China will confine eight districts of the city of Zhengzhou (center) for five days due to the increase in covid-19 cases, where the main iPhone manufacturing plant in the country is located, the protagonist of violent protests in recent days.
The health authorities will begin a “war of pandemic annihilation, control and prevention” on Friday at 00:00 local time (16:00 GMT on Thursday) in the main urban areas of the city due to the increase in covid cases, the local government reported.
Residents of central Zhengzhou will require a negative covid test and permission from local authorities to leave the confined area, though they are advised not to leave their homes “unless necessary.”
The reactions to the news on the country’s social networks, such as Weibo – equivalent to Twitter (NYSE:Â TWTRÂ ), censored in China – were instantaneous and the majority questioned that the closure will only last five days.
Meanwhile, Foxconn (TW:Â 2354Â ), the Taiwanese supplier to US company Apple (NASDAQ:Â AAPLÂ ) and a major iPhone assembler, issued a statement defending its position after videos of it went viral on social media. workers at his factory violently protesting their working conditions and wages.
Foxconn’s plant has been running in “closed loop” for at least a month, meaning workers can’t leave the facility, and in recent weeks it has scrambled to hire more workers to normalize production and replace the hundreds who left to avoid being confined.
The company assured that in the event of “any violence”, the firm will follow a communication process with the workers and the authorities to “prevent similar incidents from happening again”, in what would be a confirmation of the incidents that occurred yesterday, but censored on the social networks of the Asian country.
The employees of the Foxconn plant left their residences during the early hours of Wednesday, pushing guards clad in PPE suits, according to the videos, reproduced on platforms such as Twitter, banned in China.
Some of the guards beat the workers as crowds of people tried to force their way through the barricades and protested over wages, food during the lockdown or the accumulation of rubbish.

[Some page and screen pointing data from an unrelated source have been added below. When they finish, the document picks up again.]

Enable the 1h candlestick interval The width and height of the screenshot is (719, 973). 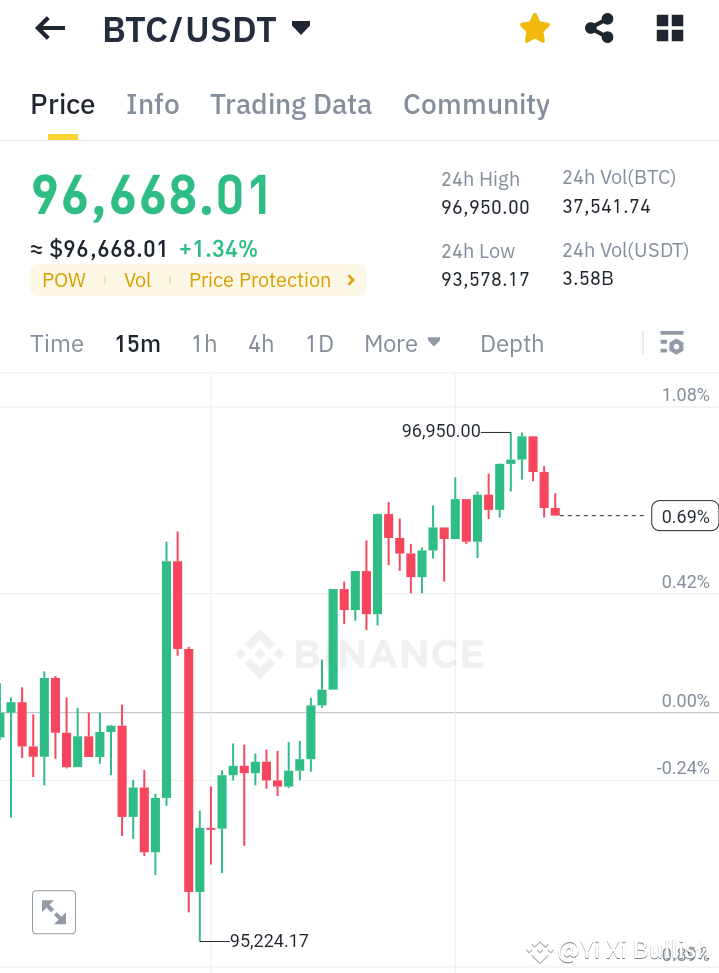tap(204, 343)
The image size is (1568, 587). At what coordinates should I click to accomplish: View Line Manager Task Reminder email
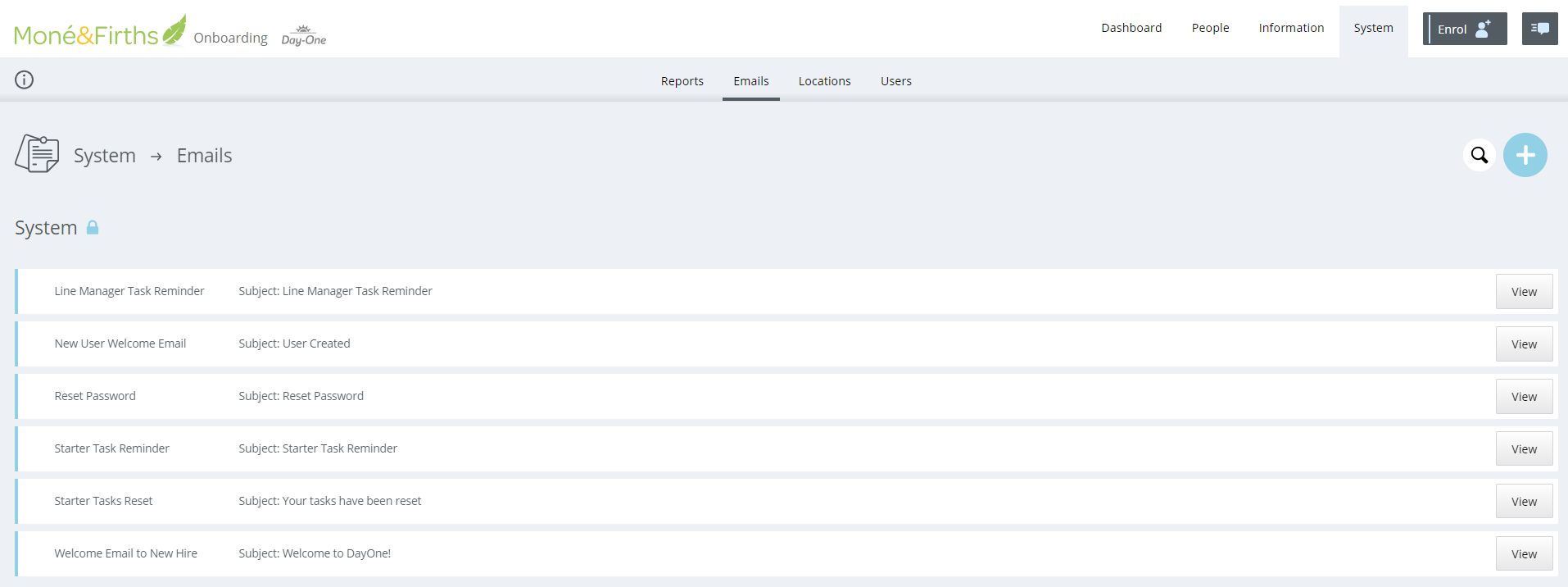(x=1523, y=292)
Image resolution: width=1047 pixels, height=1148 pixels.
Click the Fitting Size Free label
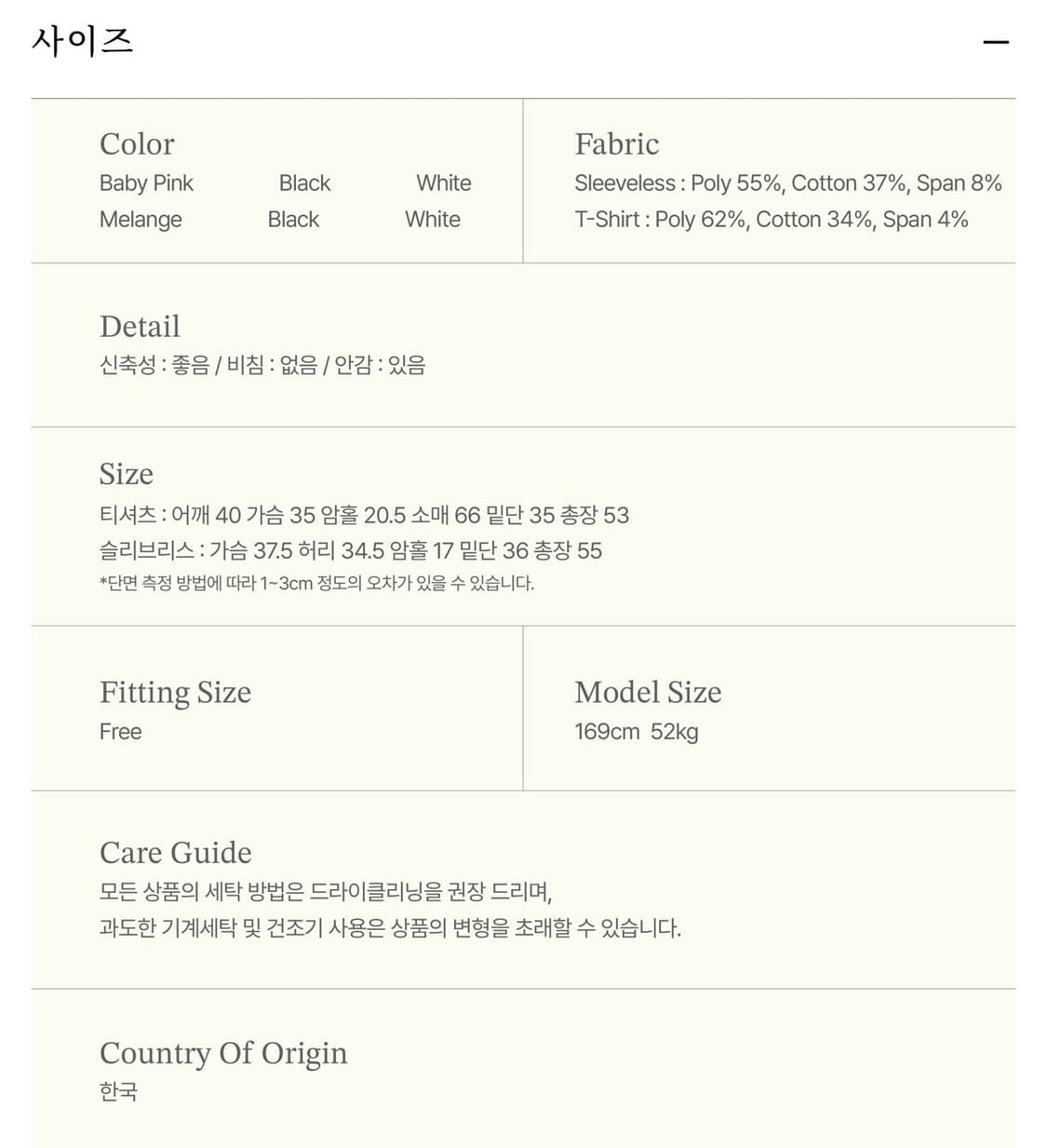[121, 732]
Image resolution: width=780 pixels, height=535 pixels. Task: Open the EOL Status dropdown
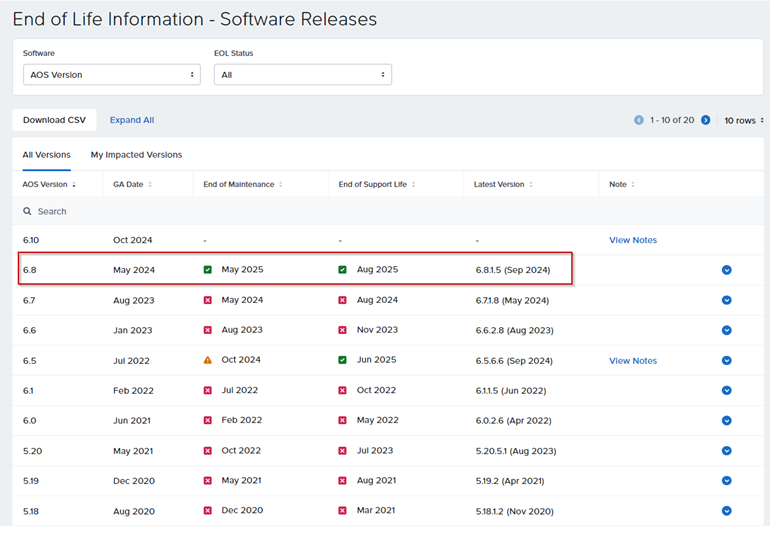click(x=302, y=75)
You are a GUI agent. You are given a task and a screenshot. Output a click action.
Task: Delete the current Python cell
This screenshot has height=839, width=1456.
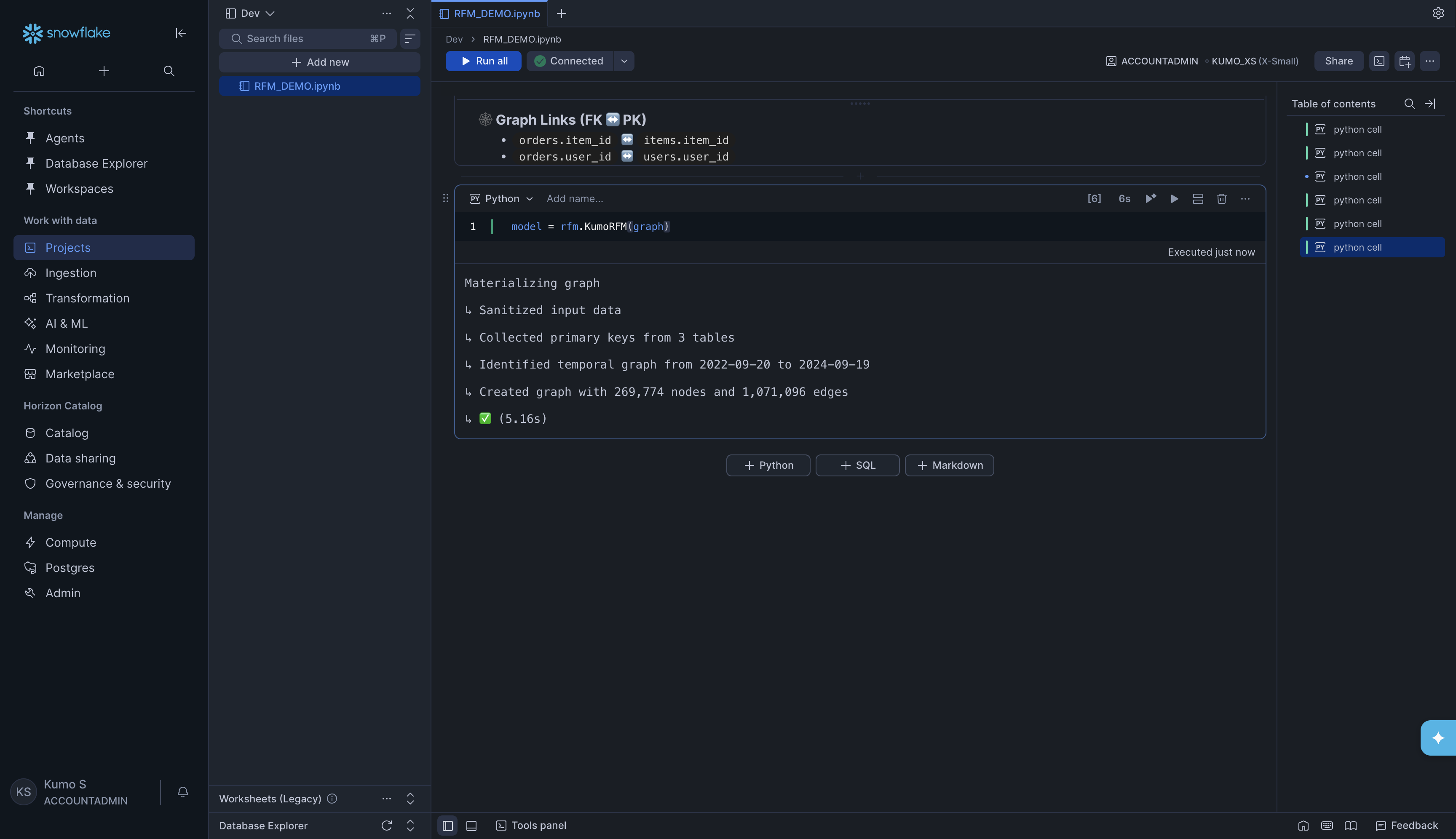(1221, 198)
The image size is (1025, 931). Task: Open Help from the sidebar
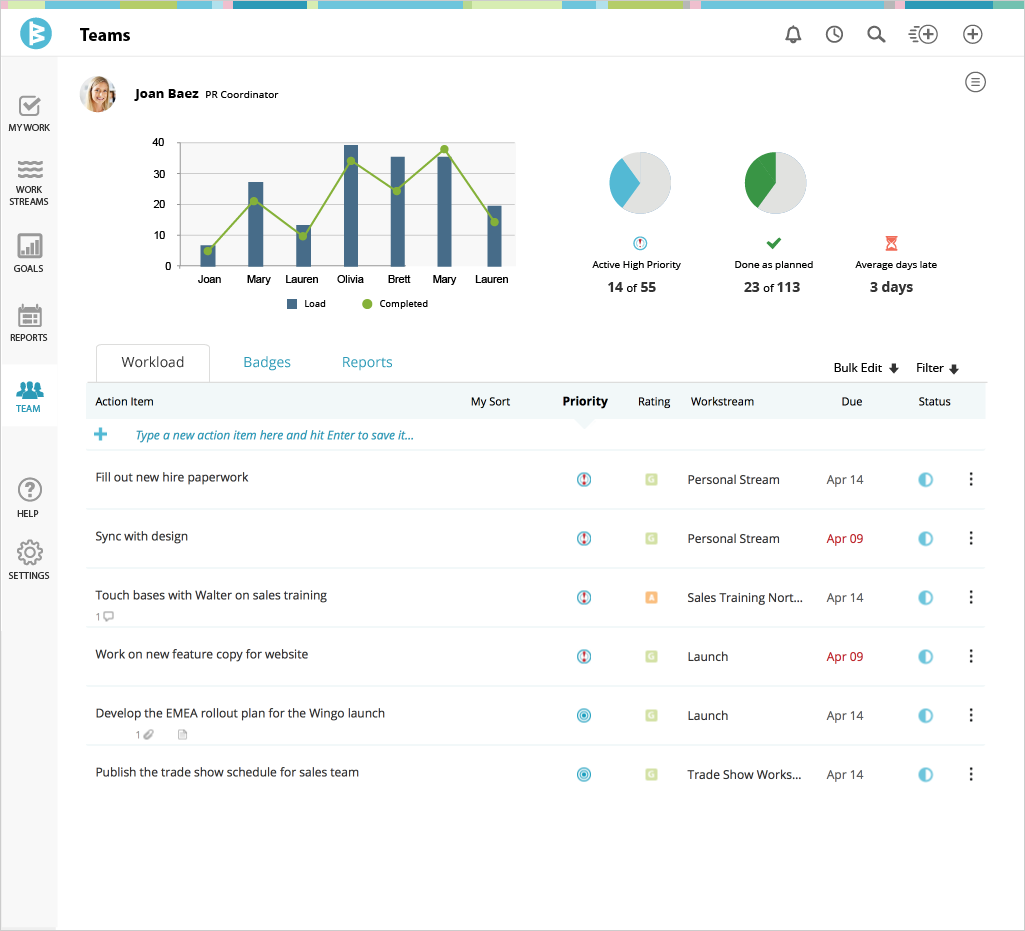(28, 496)
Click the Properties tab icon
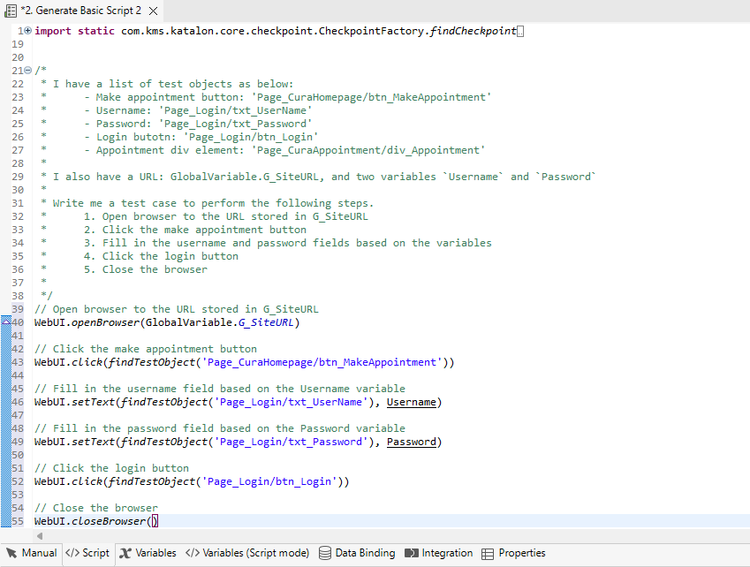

Since 2020, large factories in China, such as Foxconn’s in Zhengzhou, have responded to outbreaks in nearby areas by establishing a “closed loop,” which isolates workers for long periods at the facility to avoid contagion from outside and maintain production. which has sometimes caused protests due to poor sanitary conditions or the lack of food.
China remains clinging to the ‘zero covid’ policy, which consists of isolating all those infected and their close contacts, strict border controls, mobility restrictions and massive PCR test campaigns wherever a case is detected.